Arbeitsanweisung: Ordne alle folgenden Einträge Zeile für Zeile in einer Markdown-Tabelle mit den Spalten „Nummer“ und „Zeile“ an und lass Leerzeilen weg.
* * * * * * * * *
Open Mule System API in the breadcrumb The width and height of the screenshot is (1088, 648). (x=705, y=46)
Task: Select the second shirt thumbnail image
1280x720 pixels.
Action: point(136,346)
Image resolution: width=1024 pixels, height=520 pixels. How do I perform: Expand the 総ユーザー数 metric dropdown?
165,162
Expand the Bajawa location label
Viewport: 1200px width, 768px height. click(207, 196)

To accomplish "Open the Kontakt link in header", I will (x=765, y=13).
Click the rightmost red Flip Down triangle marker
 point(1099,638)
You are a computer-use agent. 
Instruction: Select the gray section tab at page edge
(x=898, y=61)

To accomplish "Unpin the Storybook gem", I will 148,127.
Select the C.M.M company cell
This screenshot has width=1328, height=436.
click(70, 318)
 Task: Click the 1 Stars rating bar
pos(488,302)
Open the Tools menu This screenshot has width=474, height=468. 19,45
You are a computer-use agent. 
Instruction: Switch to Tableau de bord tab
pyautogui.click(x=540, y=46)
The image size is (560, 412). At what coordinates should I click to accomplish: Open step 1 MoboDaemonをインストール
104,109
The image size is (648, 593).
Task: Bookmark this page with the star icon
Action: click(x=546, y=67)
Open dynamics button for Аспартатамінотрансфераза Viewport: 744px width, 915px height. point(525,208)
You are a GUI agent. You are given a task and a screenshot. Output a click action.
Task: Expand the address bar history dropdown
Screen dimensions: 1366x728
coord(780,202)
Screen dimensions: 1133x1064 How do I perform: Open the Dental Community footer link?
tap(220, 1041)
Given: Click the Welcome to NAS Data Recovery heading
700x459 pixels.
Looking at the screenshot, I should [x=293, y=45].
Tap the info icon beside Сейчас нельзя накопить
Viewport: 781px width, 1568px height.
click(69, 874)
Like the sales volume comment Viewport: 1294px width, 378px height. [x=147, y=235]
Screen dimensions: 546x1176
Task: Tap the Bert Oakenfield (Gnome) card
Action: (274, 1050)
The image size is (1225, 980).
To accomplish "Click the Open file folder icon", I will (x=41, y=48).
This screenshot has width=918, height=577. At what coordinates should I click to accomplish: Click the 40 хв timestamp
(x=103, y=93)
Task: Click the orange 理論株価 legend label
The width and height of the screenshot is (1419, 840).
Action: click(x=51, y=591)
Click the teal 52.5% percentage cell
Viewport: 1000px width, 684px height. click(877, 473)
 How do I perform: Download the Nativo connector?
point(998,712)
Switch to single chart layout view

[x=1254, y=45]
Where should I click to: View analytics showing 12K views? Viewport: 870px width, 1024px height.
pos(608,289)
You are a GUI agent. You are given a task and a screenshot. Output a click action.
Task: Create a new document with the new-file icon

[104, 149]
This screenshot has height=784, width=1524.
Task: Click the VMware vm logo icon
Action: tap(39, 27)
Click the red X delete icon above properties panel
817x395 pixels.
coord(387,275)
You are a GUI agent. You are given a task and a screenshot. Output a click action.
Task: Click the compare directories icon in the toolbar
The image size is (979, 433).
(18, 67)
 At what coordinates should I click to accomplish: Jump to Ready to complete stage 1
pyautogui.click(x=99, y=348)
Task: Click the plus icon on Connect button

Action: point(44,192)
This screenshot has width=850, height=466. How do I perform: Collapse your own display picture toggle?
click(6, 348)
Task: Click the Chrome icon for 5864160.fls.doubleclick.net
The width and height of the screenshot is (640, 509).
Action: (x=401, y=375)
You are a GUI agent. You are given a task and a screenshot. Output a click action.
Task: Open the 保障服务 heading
* * * * * * * * *
Erledigte Aufgabe:
| Nummer | Zeile |
|---|---|
| 1 | Open Mule System API in the breadcrumb The width and height of the screenshot is (1088, 648). (x=705, y=46) |
| 2 | Task: Select the second shirt thumbnail image |
| 3 | 1280x720 pixels. |
| 4 | Action: point(136,346) |
| 5 | Image resolution: width=1024 pixels, height=520 pixels. How do I perform: Expand the 総ユーザー数 metric dropdown? |
| 6 | 165,162 |
| 7 | Expand the Bajawa location label |
| 8 | Viewport: 1200px width, 768px height. click(207, 196) |
| 9 | To accomplish "Open the Kontakt link in header", I will (x=765, y=13). |
| 10 | Click the rightmost red Flip Down triangle marker |
| 11 |  point(1099,638) |
| 12 | You are a computer-use agent.  |
| 13 | Instruction: Select the gray section tab at page edge |
| 14 | (x=898, y=61) |
| 15 | To accomplish "Unpin the Storybook gem", I will 148,127. |
| 16 | Select the C.M.M company cell |
| 17 | This screenshot has width=1328, height=436. |
| 18 | click(70, 318) |
| 19 |  Task: Click the 1 Stars rating bar |
| 20 | pos(488,302) |
| 21 | Open the Tools menu This screenshot has width=474, height=468. 19,45 |
| 22 | You are a computer-use agent.  |
| 23 | Instruction: Switch to Tableau de bord tab |
| 24 | pyautogui.click(x=540, y=46) |
| 25 | The image size is (560, 412). At what coordinates should I click to accomplish: Open step 1 MoboDaemonをインストール |
| 26 | 104,109 |
| 27 | The image size is (648, 593). |
| 28 | Task: Bookmark this page with the star icon |
| 29 | Action: click(x=546, y=67) |
| 30 | Open dynamics button for Аспартатамінотрансфераза Viewport: 744px width, 915px height. point(525,208) |
| 31 | You are a GUI agent. You are given a task and a screenshot. Output a click action. |
| 32 | Task: Expand the address bar history dropdown |
| 33 | Screen dimensions: 1366x728 |
| 34 | coord(780,202) |
| 35 | Screen dimensions: 1133x1064 How do I perform: Open the Dental Community footer link? |
| 36 | tap(220, 1041) |
| 37 | Given: Click the Welcome to NAS Data Recovery heading |
| 38 | 700x459 pixels. |
| 39 | Looking at the screenshot, I should [x=293, y=45]. |
| 40 | Tap the info icon beside Сейчас нельзя накопить |
| 41 | Viewport: 781px width, 1568px height. |
| 42 | click(69, 874) |
| 43 | Like the sales volume comment Viewport: 1294px width, 378px height. [x=147, y=235] |
| 44 | Screen dimensions: 546x1176 |
| 45 | Task: Tap the Bert Oakenfield (Gnome) card |
| 46 | Action: (274, 1050) |
| 47 | The image size is (1225, 980). |
| 48 | To accomplish "Click the Open file folder icon", I will (x=41, y=48). |
| 49 | This screenshot has width=918, height=577. At what coordinates should I click to accomplish: Click the 40 хв timestamp |
| 50 | (x=103, y=93) |
| 51 | Task: Click the orange 理論株価 legend label |
| 52 | The width and height of the screenshot is (1419, 840). |
| 53 | Action: click(x=51, y=591) |
| 54 | Click the teal 52.5% percentage cell |
| 55 | Viewport: 1000px width, 684px height. click(877, 473) |
| 56 |  How do I perform: Download the Nativo connector? |
| 57 | point(998,712) |
| 58 | Switch to single chart layout view |
| 59 | [x=1254, y=45] |
| 60 | Where should I click to: View analytics showing 12K views? Viewport: 870px width, 1024px height. |
| 61 | pos(608,289) |
| 62 | You are a GUI agent. You are given a task and a screenshot. Output a click action. |
| 63 | Task: Create a new document with the new-file icon |
| 64 | [104, 149] |
| 65 | This screenshot has height=784, width=1524. |
| 66 | Task: Click the VMware vm logo icon |
| 67 | Action: tap(39, 27) |
| 68 | Click the red X delete icon above properties panel |
| 69 | 817x395 pixels. |
| 70 | coord(387,275) |
| 71 | You are a GUI agent. You are given a task and a screenshot. Output a click action. |
| 72 | Task: Click the compare directories icon in the toolbar |
| 73 | The image size is (979, 433). |
| 74 | (18, 67) |
| 75 |  At what coordinates should I click to accomplish: Jump to Ready to complete stage 1 |
| 76 | pyautogui.click(x=99, y=348) |
| 77 | Task: Click the plus icon on Connect button |
| 78 | Action: point(44,192) |
| 79 | This screenshot has width=850, height=466. How do I perform: Collapse your own display picture toggle? |
| 80 | click(6, 348) |
| 81 | Task: Click the Chrome icon for 5864160.fls.doubleclick.net |
| 82 | The width and height of the screenshot is (640, 509). |
| 83 | Action: (x=401, y=375) |
| 84 | You are a GUI agent. You are given a task and a screenshot. Output a click action. |
| 85 | Task: Open the 保障服务 heading |